What to produce. Everything from the line containing "Task: Click the" to the end of the listing, both included, should be returned exactly, apart from the pictures.

══ Extracted information

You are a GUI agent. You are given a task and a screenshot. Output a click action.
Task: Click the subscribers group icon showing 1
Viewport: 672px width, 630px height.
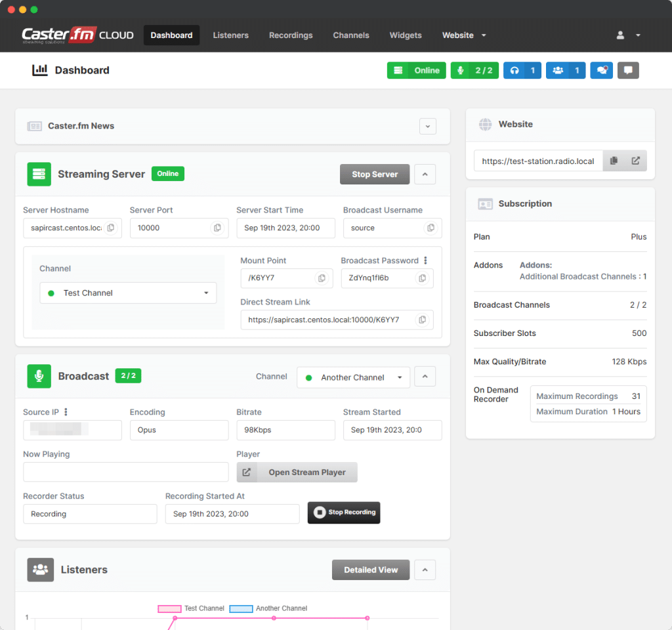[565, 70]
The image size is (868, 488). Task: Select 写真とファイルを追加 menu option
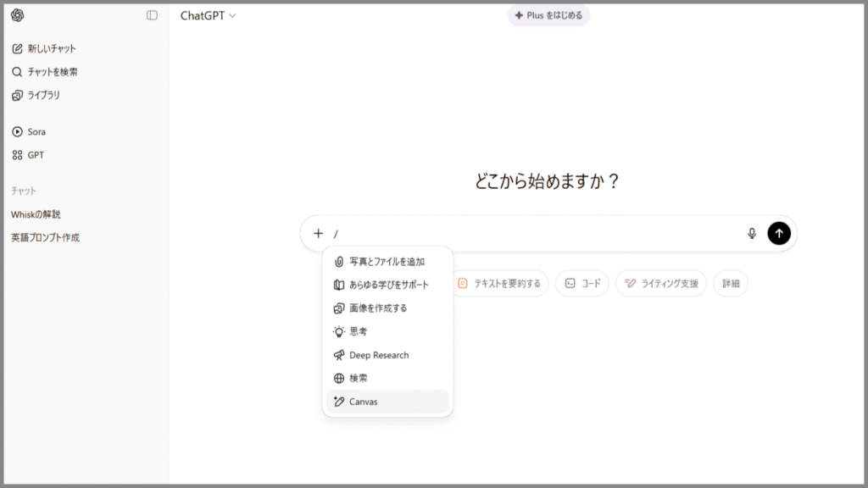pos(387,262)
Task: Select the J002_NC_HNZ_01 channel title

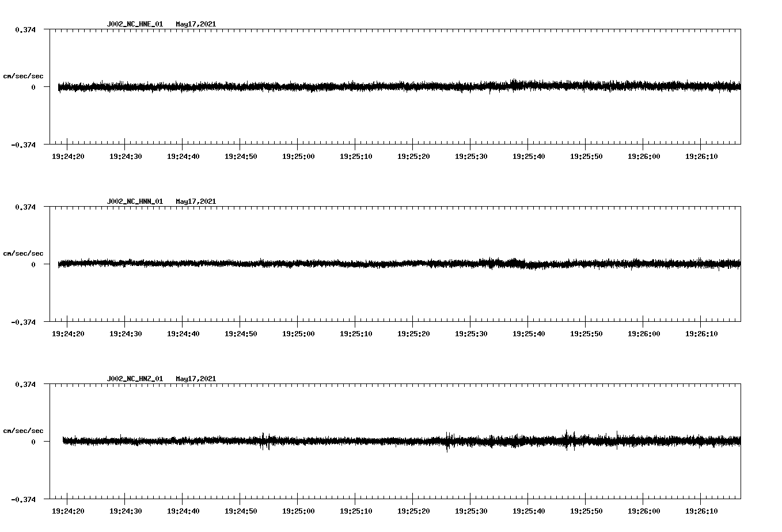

════

Response.
Task: Click the subscribers group icon showing 1
Viewport: 672px width, 630px height.
[565, 70]
The image size is (868, 488). Task: Select 写真とファイルを追加 menu option
pos(387,262)
Task: Select the J002_NC_HNZ_01 channel title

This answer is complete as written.